The sight of old-time baseball men John Schuerholz, John Hart and Bobby Cox sitting together and talking about "The Braves Way" was enough to send some fans of the team into a rage. Was it going to be the same old thing when the Braves pick their new GM and (maybe) manager?
The idea that Braves assistant GM John "Coppy" Coppolella, viewed as the next baseball wunderkind, might replace Frank Wren is enough for many of those same fans to get excited. Is the "Braves Way" going to be something different after all?
It's Old School vs. New School, Jocks vs. Geeks, Gut Feel vs. Nothing but Numbers. But it doesn't really have to be that way for the Braves. In fact, it's really not that way in baseball anymore, not in the post-Moneyball era.
Nate Silver broke down the new baseball dynamic in his 2012 book, "The Signal and the Noise: Why So Many Predictions Fail—but Some Don't." Silver created a successful baseball projection system (PECOTA) before he gained fame as a political forecaster who puts the pundit class to shame and drives reactionaries crazy(ier).
To begin with, Silver writes that it was a “slipshod” reading of Moneyball in the first place to characterize it as the depiction of a war between scouts and statheads.

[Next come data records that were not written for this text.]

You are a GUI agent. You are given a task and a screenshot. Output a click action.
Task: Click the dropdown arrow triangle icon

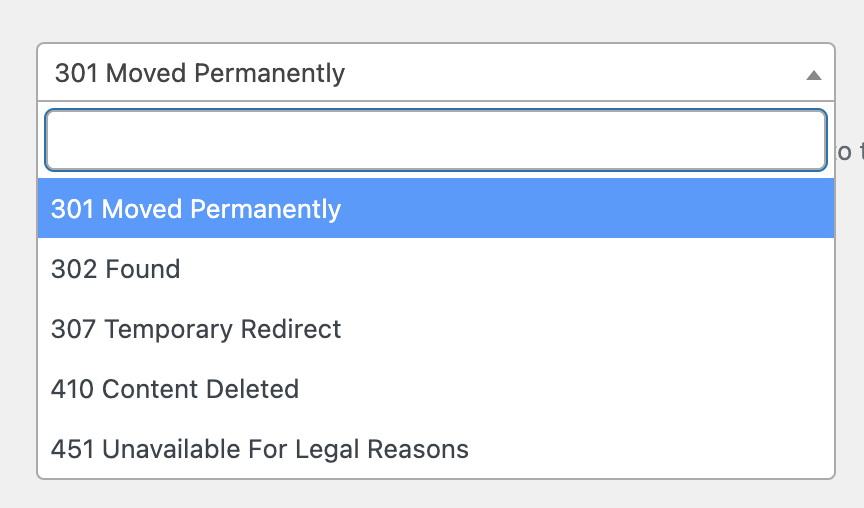point(814,74)
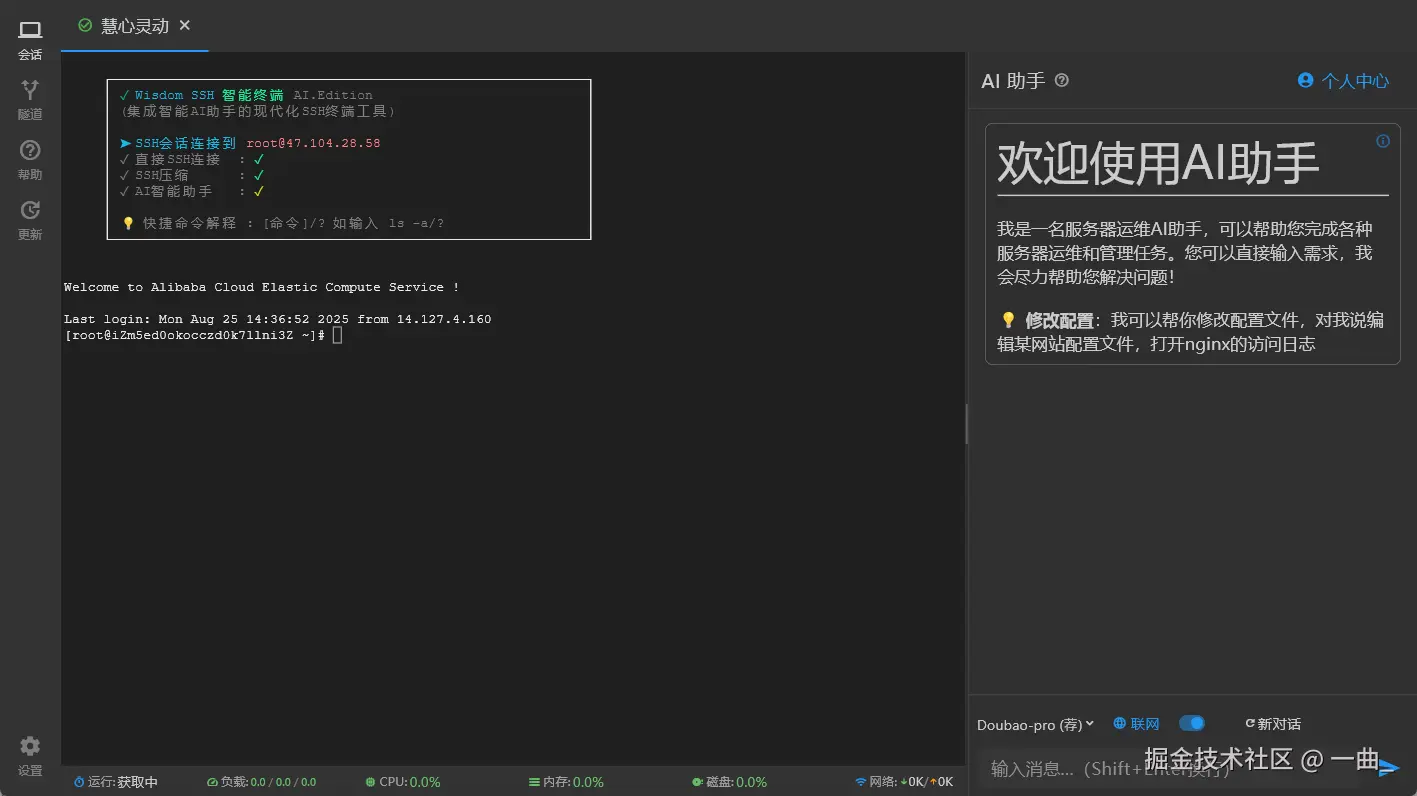This screenshot has width=1417, height=796.
Task: Open 设置 from the bottom sidebar gear
Action: point(30,755)
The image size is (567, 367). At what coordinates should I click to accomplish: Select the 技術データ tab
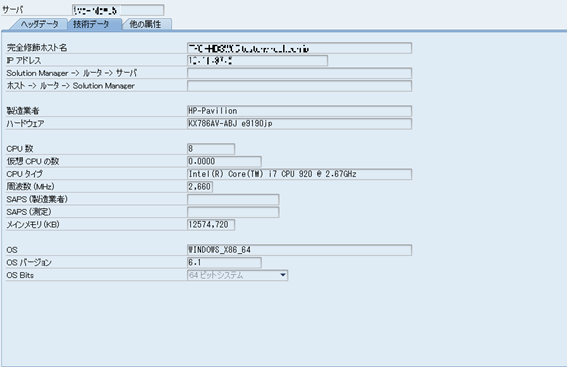(91, 24)
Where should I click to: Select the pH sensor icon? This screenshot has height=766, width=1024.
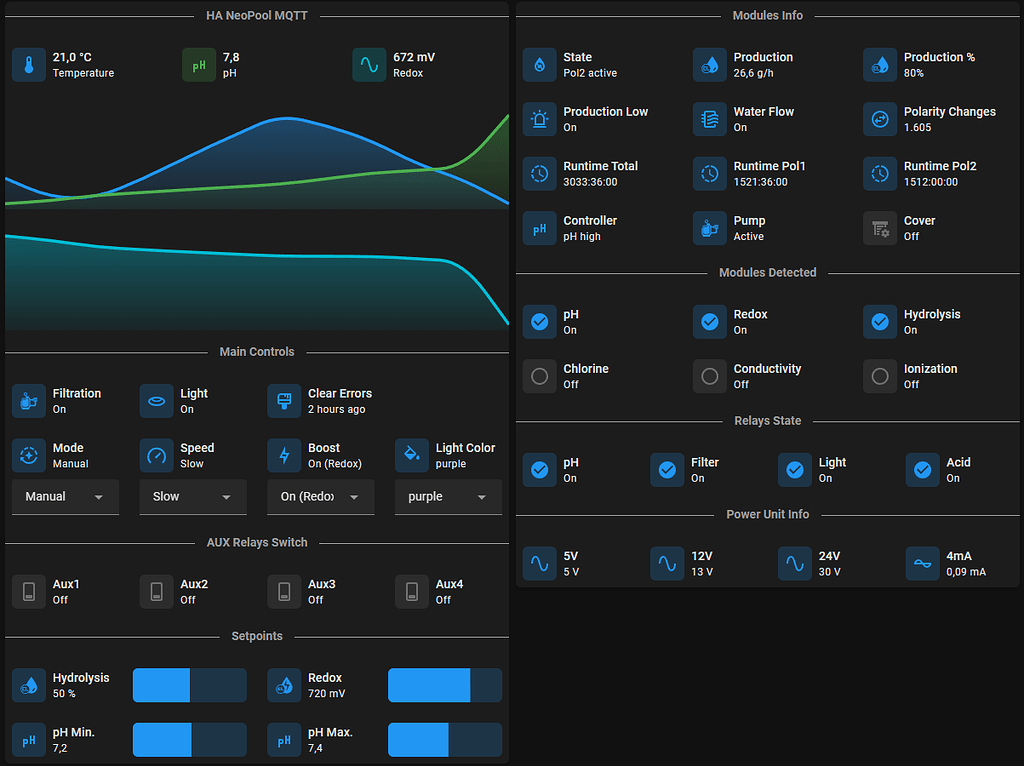[198, 65]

To be sure, there was animosity between the groups—Silver recounts how he went to the Winter Meetings in 2003, the year Moneyball was published, and discovered that the “baseball lifers” and the “nerds” hardly interacted and each considered the other group “arrogant and closed-minded.”

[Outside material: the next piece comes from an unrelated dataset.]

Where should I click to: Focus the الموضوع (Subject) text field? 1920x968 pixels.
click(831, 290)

Silver figures most of that had to do with a perception among the baseball lifers that scouting budgets were being cut and the geeks, who worked on the cheap, were a threat to their jobs. But he says the two sides have since reached a truce of sorts:
"It's now been a decade since the publication of Moneyball, however, and these brushfires have long since burned themselves out. The success of the Red Sox, who won their first World Series title in eighty-six years in 2004 with a fusion approach that emphasized both statistics and scouting, may have been a key factor in the détente. Organizations that would have been classified as "scouting" organizations in 2003, like the St. Louis Cardinals, have since adopted a more analytic approach and are now among the most innovative in the sport. "Stathead" teams like the Oakland A's have expanded rather than contracted their scouting budgets."
Silver writes that statheads eventually realized they can have their own biases, chief among them the tendency "to assume that if something cannot be easily quantified, it does not matter." That led them to dismiss the value of defense for years, but when measures for it improved eventually even Moneyball protagonist Billy Beane had to change his view when the A's shoddy defense held them back.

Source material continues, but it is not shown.